North Augusta and Johnstown are willing to enter teams. Athens is a possibility again.
Organizers have been trying to contact as many possible teams as they can think of in the hopes of saving the league.
"Even if we get three teams, we'll keep it going," said McAllister.
If there are only two teams, there's not much point in having a league.
It's a far cry from what used to be a very popular and competitive league when it began in the 1960s.
It's a league that produced a Row's Corners team that won the Ontario intermediate women's championships in two straight years.
Smiths Falls won that provincial title once.
The Prescott Angels, in their first year in the Leeds and Grenville ladies league in the B division, won the Ontario midget playdowns in 1975.
It's a league that once had 15 teams, spread between A and B divisions.

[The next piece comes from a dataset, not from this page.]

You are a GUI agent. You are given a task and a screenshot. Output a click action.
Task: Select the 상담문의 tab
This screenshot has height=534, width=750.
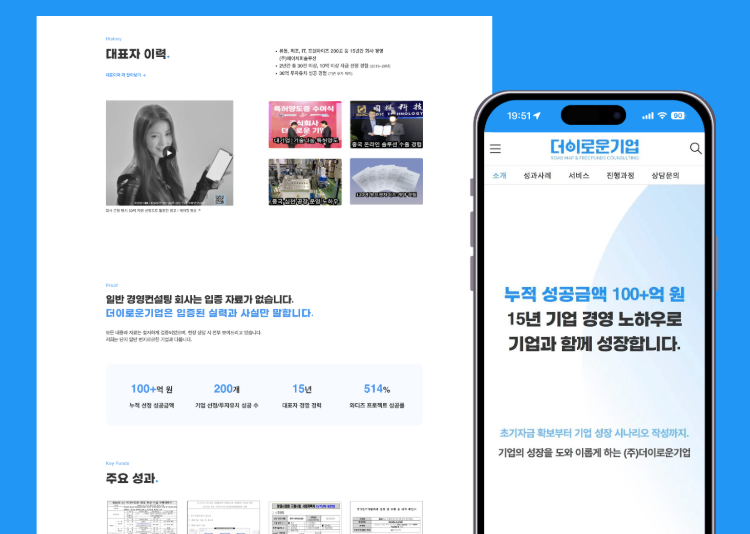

And, based on performance, the bottom team from the A division would be dropped into the B division with a team from there making the move to the top division.
There was plenty of interest in the women's league in the 1980s but then it began to drop off.
The number of teams has been up and down over the past number of years.
The rollercoaster ride has seen it drop to four, rise to seven, fall to three and then come up eight teams just a few summers ago.
There used to be teams in To l e d o, Maynard, Roebuck, Greenbush, Iroquois, Delta and other communities within the two counties.
There were a variety of reasons but the popularity of slopitch and work schedules cut into the number of available players.
The league tried to adapt in attempts to survive, making sure it finished the playoffs in August before younger players needed to return to university.
Players became older, and minor softball leagues, like Brockville's, disappeared in the early 2000s.
And, it's not just the women's fastball league that has declined rapidly in the past 20 years.
Fastball used to be the dominant summer sport for men and women before its major decline.
There used to be four quality men's leagues in the Brockville area that included the Dundas Fastball League, the Brockville city league, the North Leeds League and the South Leeds League.
In its heyday, the Dundas fastball league was one of the best senior men's leagues in the province.
McAllister still remembers going to a cold, fall, playoff game between the Williamsburg Pioneers and the Cardinal Pats.
Doug Casselman was throwing for Williamsburg with Ted Hoy, one of the many fastball players in the Brockville and Area Sports Hall of Fame, pitching for Cardinal.
The game ended up lasting 23 innings -with Casselman and Hoy going the distance -before the Pioneers won, recalled McAllister.
A player could be playing every night of the week in different leagues and then again on every weekend from June to September in tournaments.
There was no lack of places to play.
Then, fastball disappeared. The Dundas league folded. The South Leeds league became extinct. The Brockville city league was the next to fall.
It's been more than 20 years since there was a meaningful, adult fastball game at the cozy but quirky Kelly Park in Brockville.
The North Leeds league, operating now for more than 60 years, is the only competitive league still going -thanks to Terry McCann -and it's been flying under the radar without promoting itself.
There's an old-timers league in the North Augusta area for the relics from the days of rascally Lyle Lawrence.
There are still people trying to keep minor and junior fastball alive in the area but it's been tough.
The Leeds and Grenville women's league could be the next one to disappear forever if it doesn't run this year.